**What this task involves**.
Check each line of the material below, and copy it if it holds the string "Start".

··· Task data ···

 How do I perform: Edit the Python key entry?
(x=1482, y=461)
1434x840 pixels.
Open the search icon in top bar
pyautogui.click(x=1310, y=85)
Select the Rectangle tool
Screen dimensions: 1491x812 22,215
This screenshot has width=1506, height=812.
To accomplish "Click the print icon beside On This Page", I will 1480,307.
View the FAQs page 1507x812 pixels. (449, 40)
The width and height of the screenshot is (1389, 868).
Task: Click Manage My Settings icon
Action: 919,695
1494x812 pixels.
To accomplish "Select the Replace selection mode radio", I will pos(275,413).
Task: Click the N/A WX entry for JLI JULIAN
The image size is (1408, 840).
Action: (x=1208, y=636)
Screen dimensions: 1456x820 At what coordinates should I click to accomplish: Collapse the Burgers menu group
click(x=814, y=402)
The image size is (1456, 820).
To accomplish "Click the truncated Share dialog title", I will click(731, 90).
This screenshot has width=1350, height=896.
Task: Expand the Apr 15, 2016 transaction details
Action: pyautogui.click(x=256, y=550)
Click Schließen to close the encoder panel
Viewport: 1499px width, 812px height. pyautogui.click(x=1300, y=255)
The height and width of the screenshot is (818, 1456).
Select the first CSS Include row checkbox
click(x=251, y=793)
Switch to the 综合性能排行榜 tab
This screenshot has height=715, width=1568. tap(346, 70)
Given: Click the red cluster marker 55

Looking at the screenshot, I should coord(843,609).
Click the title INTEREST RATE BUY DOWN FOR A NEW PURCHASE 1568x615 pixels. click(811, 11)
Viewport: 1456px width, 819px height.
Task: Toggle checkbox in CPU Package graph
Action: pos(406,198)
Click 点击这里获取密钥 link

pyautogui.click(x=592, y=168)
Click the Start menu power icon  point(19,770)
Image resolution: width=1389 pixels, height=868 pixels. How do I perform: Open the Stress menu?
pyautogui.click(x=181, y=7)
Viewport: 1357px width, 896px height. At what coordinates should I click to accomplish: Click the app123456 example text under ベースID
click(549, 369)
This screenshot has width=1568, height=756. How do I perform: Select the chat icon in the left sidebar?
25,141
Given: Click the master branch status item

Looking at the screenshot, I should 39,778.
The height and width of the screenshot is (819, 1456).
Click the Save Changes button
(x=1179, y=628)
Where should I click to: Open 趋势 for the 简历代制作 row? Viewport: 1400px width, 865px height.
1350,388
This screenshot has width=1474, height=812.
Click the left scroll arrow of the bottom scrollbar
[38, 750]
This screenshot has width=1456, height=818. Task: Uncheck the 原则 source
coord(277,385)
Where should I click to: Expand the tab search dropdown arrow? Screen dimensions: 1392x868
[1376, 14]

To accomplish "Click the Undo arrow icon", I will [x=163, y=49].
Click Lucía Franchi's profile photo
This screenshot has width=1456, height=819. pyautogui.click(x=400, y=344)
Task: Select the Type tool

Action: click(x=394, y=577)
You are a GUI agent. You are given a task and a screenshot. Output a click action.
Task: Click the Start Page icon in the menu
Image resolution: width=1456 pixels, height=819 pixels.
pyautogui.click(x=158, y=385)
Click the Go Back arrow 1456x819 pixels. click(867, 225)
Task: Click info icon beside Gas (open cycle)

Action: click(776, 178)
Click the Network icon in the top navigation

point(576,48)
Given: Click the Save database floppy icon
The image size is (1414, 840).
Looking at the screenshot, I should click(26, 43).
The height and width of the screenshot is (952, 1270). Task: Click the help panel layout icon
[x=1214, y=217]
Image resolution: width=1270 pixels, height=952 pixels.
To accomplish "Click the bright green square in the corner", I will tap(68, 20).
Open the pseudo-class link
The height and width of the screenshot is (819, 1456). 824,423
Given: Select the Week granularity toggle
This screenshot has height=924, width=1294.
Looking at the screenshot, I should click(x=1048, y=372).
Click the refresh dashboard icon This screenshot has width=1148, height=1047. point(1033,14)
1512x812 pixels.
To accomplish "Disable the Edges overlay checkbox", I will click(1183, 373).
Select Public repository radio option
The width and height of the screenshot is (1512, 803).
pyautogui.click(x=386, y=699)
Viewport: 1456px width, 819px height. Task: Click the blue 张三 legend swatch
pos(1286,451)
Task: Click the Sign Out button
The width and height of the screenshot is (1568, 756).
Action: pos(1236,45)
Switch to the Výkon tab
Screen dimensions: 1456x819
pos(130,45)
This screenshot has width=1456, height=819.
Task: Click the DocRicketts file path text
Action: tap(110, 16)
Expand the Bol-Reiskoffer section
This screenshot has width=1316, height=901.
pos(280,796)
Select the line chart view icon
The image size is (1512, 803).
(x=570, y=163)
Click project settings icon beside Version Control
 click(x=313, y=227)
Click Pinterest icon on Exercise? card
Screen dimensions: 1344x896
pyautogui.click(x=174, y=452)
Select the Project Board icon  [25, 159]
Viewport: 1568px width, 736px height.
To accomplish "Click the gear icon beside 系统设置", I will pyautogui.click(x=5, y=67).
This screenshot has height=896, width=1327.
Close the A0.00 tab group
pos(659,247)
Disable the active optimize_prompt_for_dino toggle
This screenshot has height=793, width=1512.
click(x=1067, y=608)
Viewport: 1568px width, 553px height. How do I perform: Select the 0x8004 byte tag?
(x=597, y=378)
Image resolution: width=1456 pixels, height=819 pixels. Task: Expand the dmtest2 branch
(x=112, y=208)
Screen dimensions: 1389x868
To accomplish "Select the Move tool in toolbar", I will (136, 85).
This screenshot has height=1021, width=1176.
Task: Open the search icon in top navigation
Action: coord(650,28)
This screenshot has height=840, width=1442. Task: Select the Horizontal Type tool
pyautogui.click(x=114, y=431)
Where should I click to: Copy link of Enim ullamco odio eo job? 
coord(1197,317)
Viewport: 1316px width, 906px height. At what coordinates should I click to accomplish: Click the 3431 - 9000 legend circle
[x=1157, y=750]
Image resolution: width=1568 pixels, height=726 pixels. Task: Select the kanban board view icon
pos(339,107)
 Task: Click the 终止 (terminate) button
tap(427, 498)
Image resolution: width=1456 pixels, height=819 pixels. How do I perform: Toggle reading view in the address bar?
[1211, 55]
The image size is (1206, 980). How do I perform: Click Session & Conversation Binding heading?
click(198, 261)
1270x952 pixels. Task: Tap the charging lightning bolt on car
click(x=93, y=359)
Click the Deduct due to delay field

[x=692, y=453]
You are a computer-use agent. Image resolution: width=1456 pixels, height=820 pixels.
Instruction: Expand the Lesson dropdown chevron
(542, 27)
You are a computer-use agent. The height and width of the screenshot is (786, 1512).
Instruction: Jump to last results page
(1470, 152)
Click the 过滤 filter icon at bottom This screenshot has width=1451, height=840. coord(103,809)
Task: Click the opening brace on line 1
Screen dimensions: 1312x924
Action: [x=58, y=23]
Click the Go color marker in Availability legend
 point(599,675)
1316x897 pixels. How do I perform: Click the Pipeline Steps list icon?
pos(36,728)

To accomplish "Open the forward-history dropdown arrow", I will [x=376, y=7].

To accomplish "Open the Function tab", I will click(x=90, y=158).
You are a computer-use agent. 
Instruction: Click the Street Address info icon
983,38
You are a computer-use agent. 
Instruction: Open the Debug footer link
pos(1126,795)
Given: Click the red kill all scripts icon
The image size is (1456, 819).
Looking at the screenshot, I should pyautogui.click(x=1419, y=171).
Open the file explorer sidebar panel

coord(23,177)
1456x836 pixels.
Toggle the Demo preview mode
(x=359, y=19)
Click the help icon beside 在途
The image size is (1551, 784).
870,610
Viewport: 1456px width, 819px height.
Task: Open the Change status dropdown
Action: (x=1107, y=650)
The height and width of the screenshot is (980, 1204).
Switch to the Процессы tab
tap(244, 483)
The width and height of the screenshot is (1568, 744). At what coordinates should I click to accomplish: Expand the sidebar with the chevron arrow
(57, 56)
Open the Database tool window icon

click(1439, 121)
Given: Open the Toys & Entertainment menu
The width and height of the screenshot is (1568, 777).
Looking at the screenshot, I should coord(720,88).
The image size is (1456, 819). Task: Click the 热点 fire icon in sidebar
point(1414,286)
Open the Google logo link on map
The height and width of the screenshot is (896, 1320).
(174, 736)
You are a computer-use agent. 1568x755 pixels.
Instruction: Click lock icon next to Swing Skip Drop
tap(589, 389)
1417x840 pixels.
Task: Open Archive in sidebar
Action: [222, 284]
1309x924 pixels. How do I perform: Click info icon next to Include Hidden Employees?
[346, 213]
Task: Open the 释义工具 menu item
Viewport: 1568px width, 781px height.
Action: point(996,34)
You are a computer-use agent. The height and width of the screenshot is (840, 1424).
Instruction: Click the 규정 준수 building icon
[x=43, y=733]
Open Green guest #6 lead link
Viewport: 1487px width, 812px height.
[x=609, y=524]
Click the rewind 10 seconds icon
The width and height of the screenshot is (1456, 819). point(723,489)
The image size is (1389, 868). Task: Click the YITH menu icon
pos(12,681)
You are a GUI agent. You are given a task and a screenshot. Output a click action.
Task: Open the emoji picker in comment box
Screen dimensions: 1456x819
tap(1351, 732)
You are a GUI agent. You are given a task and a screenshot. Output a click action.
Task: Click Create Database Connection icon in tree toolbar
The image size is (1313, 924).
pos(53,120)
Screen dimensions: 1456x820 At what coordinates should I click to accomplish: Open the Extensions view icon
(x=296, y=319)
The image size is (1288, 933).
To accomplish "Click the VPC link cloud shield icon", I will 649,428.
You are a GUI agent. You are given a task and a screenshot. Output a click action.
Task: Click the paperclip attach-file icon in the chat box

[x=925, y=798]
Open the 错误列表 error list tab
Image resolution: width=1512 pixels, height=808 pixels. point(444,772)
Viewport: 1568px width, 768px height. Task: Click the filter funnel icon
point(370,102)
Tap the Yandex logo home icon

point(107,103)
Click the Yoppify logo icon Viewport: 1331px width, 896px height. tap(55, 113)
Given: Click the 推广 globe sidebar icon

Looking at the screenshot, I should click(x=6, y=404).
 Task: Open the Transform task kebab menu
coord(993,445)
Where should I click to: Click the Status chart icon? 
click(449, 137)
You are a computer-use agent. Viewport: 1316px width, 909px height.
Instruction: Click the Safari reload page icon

···

**Response**.
Click the Start menu power icon  point(19,770)
Task: Click the Start Page icon in the menu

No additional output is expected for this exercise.